Quote from StillKirok:
It’s clear that the intent was to have them be the same people. So it’s the same universe, overwritten. The movie itself shows that, has no differences in time travel than with previously established canon, and the only “hope” for the prime universe is comments that were clearly meant to appease hardcore fans but have no backing in the movie itself.
This business that the general principle of time travel in Star Trek is that it always endangers the previous time line is hokum. Call it overwriting, obliterating, replacing, throwing in the trash, what-have-you. It’s still hokum.

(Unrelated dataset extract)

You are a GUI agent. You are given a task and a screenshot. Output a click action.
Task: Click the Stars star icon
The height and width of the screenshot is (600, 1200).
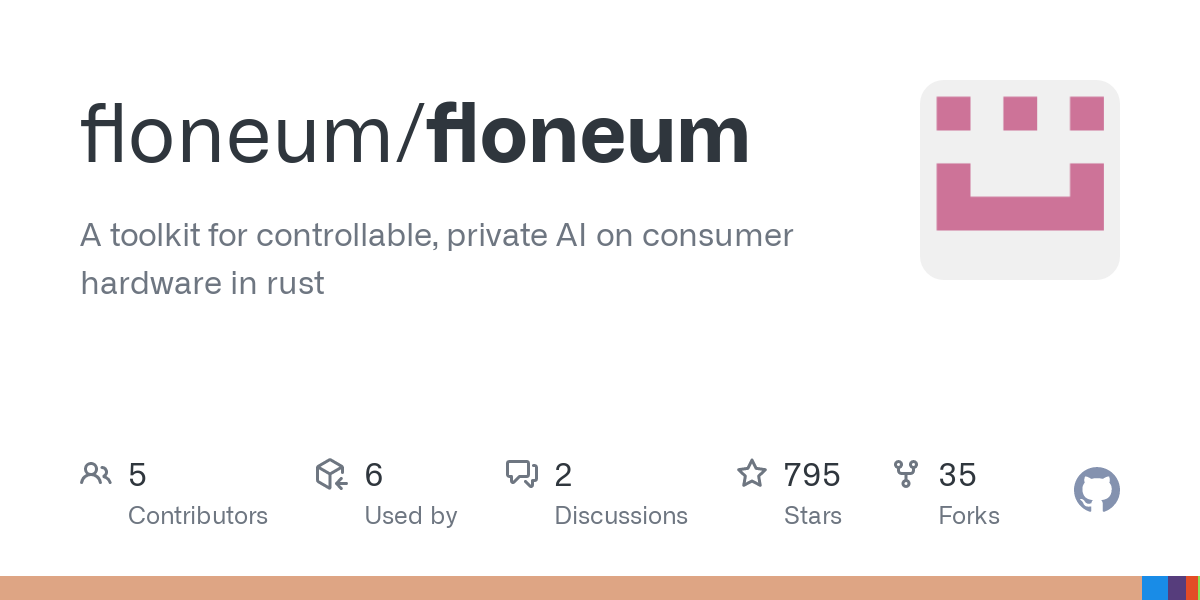pyautogui.click(x=752, y=474)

Sometimes, like in “City on the Edge of Forever,” it appears to. Appears to. Our heroes lose contact with the ship and the Guardian tells them what’s what. And they accept it because it’s consistent with their experience. Then they go back in time, figure out that when McCoy–off screen–prevented the death of Edith Keeler things changed, and that to fix them they have to let her die. Then, having let her die, they all get to come home, and things are fixed.
This interpretation–that a change in the past obliterated our heroes’ present, and that they fixed things by their actions in the past–relies on an assumption that the Guardian gave an accurate assessment of the situation.
On the other hand, we are faced with the time travel story in the movie called The Voyage Home. In that movie our heroes go back in time and make–on screen–at least four significant alterations in the time line. And these don’t include the incidental interactions the characters have (into which category I’ll even put the “Chekov’s arrest and surgery” subplot).
The first is when McCoy and Scotty give transparent aluminum to that 20th Century engineer. This is an incursion of advanced technology into the past. In the new movie the mere implication of advanced technology is enough to make major changes in the technology and design of things in the new time line. What changes in the future time line might happen with transparent aluminum available so many, many years before it was supposed to be? McCoy and Scott briefly wonder, but leave it to the side with a glib, “how do we know he didn’t invent the stuff?” We don’t, of course, know that he didn’t invent the stuff, but it’s a change in the time line even if he was ‘supposed’ to invent it when it appears on his Macintosh computer fully-formed in the late 1980s rather than as a result of years of development.
The second is when McCoy gives the dialysis patient a pill and she grows a new kidney. This is another example of the Edith Keeler problem. What was that woman ‘supposed’ to do as a dialysis patient? What will she do now? What changes to the time line might her no longer needing dialysis cause? How about the fact that she grew a new kidney? Might this lead to the early discovery of McCoy’s organ-growing pills? What changes might this early discovery cause?
The third and fourth changes occur at the same time, and are essentially additional examples of the Edith Keeler problem. Our heroes remove from the time line Dr. Taylor (#3) and the whales (#4). What might these beings not do now that they were ‘supposed’ to do before? It might be argued that the whales can’t affect the time line. I’d respond that clearly humpback whales (generally considered) are very important or that probe wouldn’t be there looking for them in our heroes’ present. It’s therefore possible that any individual whale might be important to the ‘proper’ unfolding of the time line, even if that importance is largely invisible to humans.
Yet, with all of these alterations to events–and remember that these aren’t ‘merely’ interactions with 20th Century people which could be shrugged off; these are actual material changes in the flow of events, changes caused by our heroes–when our heroes go home they end up… home. They even manage to pop out within a handful of seconds of when they left. The initial crisis for which time travel seemed a reasonable solution continues unchanged. There is no alteration in the time line. None.
My point isn’t that, within Star Trek stories, time travel cannot cause an existential threat to the time line, but rather that within canon there appears to be ample evidence that mere alterations in the time line do not necessarily cause the obliteration of the original time line. And the fact that our point of view changes (including both our POV as viewers, and the POV of our characters)–we were following one time line and now we are following a different one–does not have any implications for the continued existence (or not) of the time line we were following in the first place.
All we can say for sure is that, sometimes, time travel causes our heroes to become disconnected from their home time lines and that sometimes it does not. Because that is all we’ve really seen–on screen.